When it was first released, it was sold as a couple of things. Set in Wellesley in the 1950s, the movies's about young women learning to make their own choices in a sexist world. But the context of the movie is always more interesting than the subject. Julia Roberts, the most bankable actress in movie history and America's unofficial sweetheart, was finally rewarded with an Oscar for Best Actress two years prior for playing Erin Brockovich. With Hollywood's biggest prize competing for space in her pocket with the $25 million she gets for movies, and recently married, there were lots of talk about her taking a break. The movie was also sold as her passing the torch to a new generation of actresses (Kirsten Dunst, Maggie Gyllenhall and Julia Stiles who play her students) who could assume, though never completely replicate, her role as Hollywood's biggest female star, the prettiest woman with the million dollar smile.
This is all good and fine but watching the movie again and of course, probably influenced, definitely influenced by where Im at in my professional life, I think this movie is about the dangers of sessional instructors. Katherine Watson, the art historian Julia Roberts plays, is hired for one academic year. She's a sessional, a hired gun with a salary but no perks like a research budget or course release to write a book. Along with taking the girls to some Greenwich Village warehouse to look at a Jackson Pollock and getting all Walter Benjamin on her students by talking about "Van-Gogh-In-A-Box" as an example of art in the age of mechanical reproduction, she tells her students they can *both* get married *and* have a career.

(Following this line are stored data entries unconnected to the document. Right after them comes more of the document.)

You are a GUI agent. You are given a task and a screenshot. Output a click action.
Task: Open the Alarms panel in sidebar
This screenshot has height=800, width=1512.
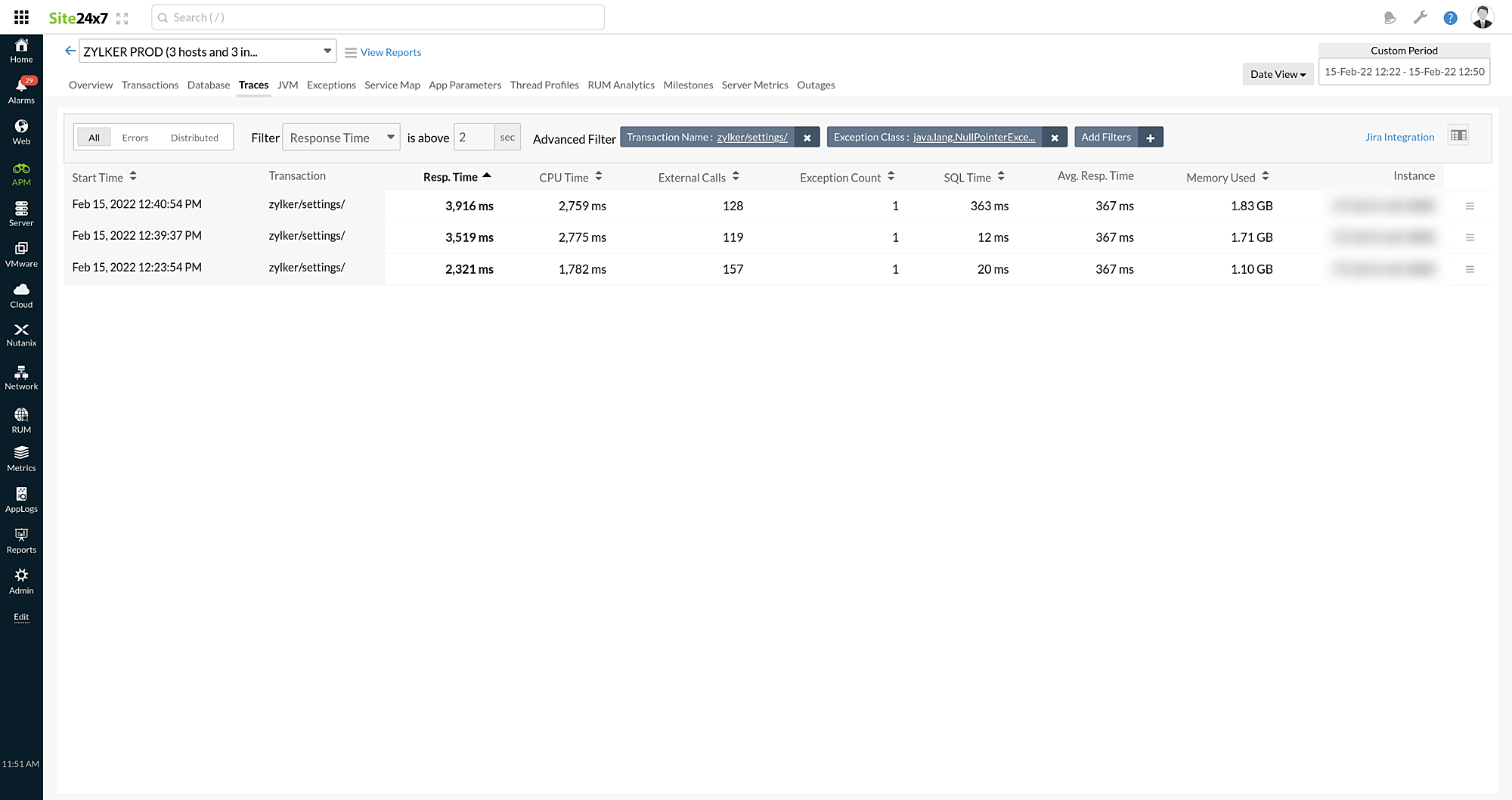[21, 90]
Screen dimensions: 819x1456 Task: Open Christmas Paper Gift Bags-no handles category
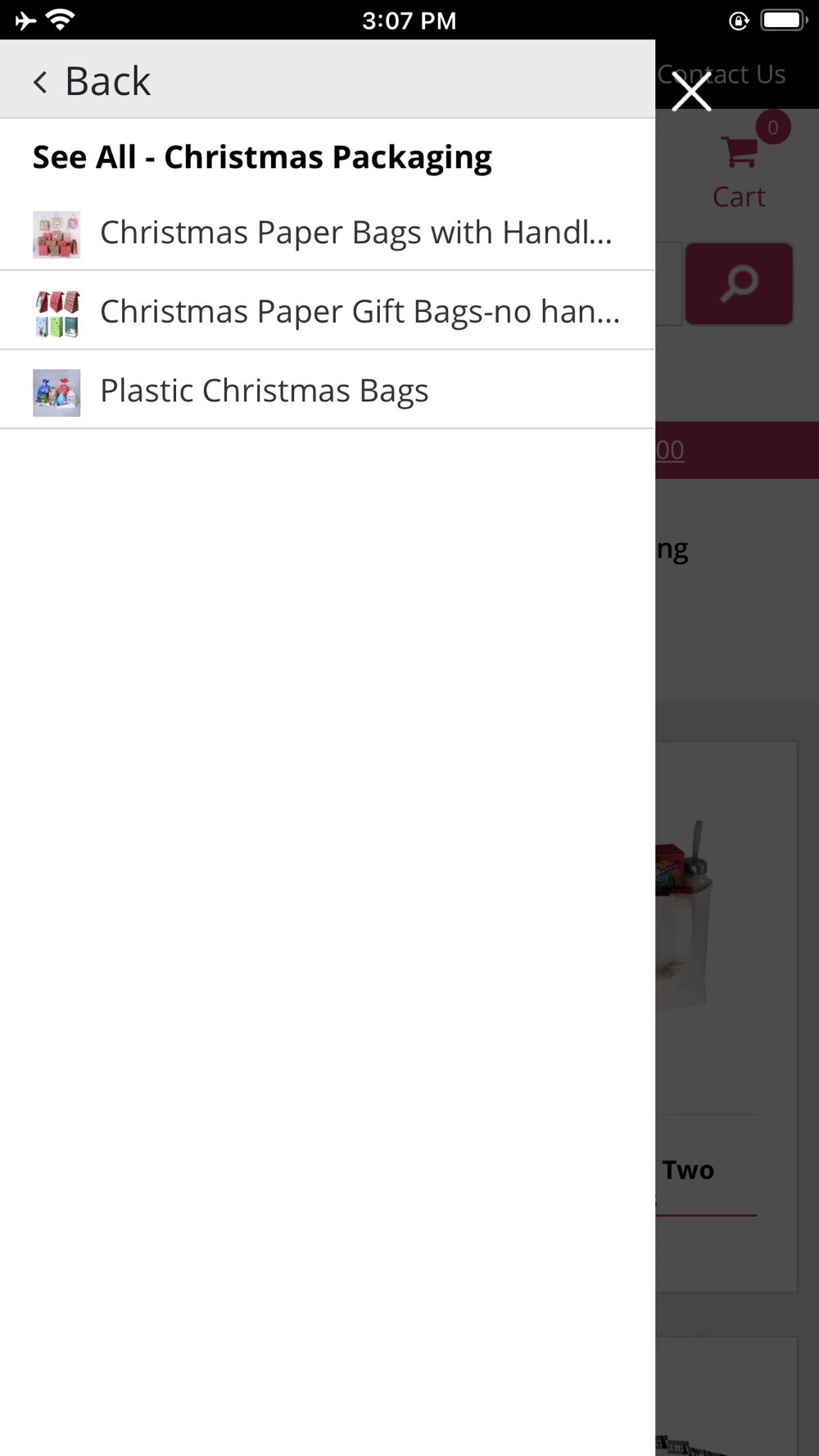(328, 311)
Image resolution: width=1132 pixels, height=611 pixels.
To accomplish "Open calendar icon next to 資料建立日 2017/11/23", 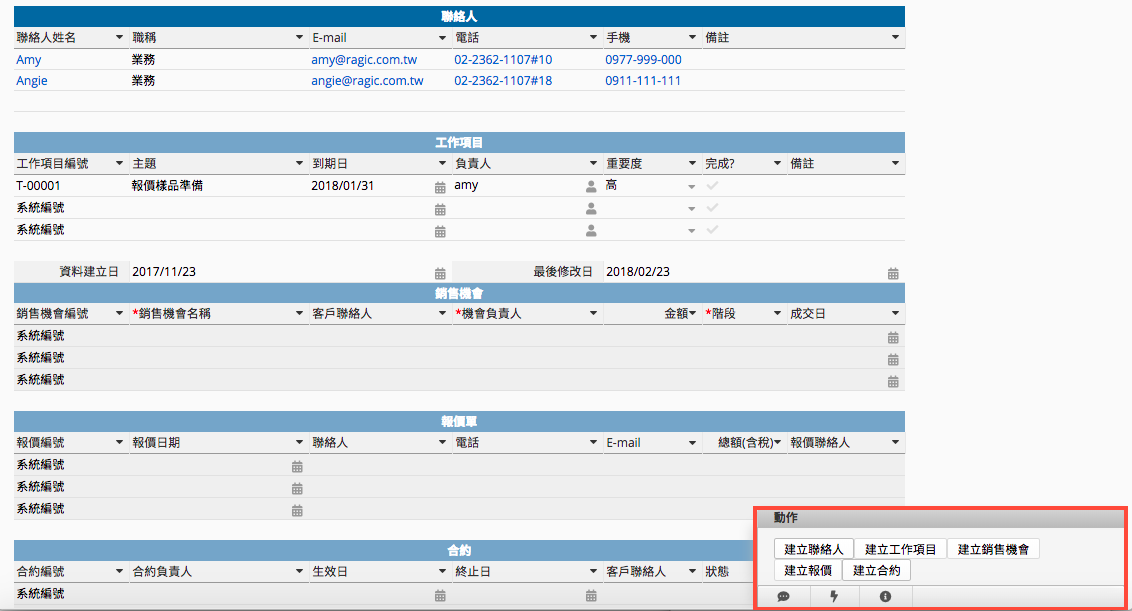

Big mistake. There's a big uproar on campus. Parental and administrative feathers are ruffled. Wellesley coulda saved all that trouble (though it would have deprived us of seeing the great Marian Seldes) if they just hired Katherine in a tenure track position. After all the uproar, she's offered another year-long contract provided she teach from an approved syllabus and only advise her students on academic matters (rather than taking them to New York City or telling them that a husband and a washer and dryer are *not* the equivalent of a Yale law degree. Real points of contention in the movie.) They coulda gotten those conditions from the get-go if if they hired her as an Assistant Professor and dangled the golden carrot of tenure and lifetime employment in front of her face in exchange for towing the line. It wouldve ensured her class was more like Art Appreciation 101 rather than some information session for the National Organization of Women.
And, when they squeezed their 5 or 6 years from Katherine, when Katherine had published refereed journal articles and a book that was an original contribution to the discipline and given glory to Yale, er, I mean, Wellesley's name, when she had given a top notch liberal arts education to America's future leaders, they could just deny her tenure and sent her off to try her luck at another (most likely less prestigious) college.
Now, I got a whole lot more to say about this but my husband's coming home in about a hour and this place is a mess. A mess! And dinner's not even done yet. I gotta get on it. I guess my dissertation can wait. I wish I had a Katherine Watson in my life who would tell me I had more choices. (Sigh.)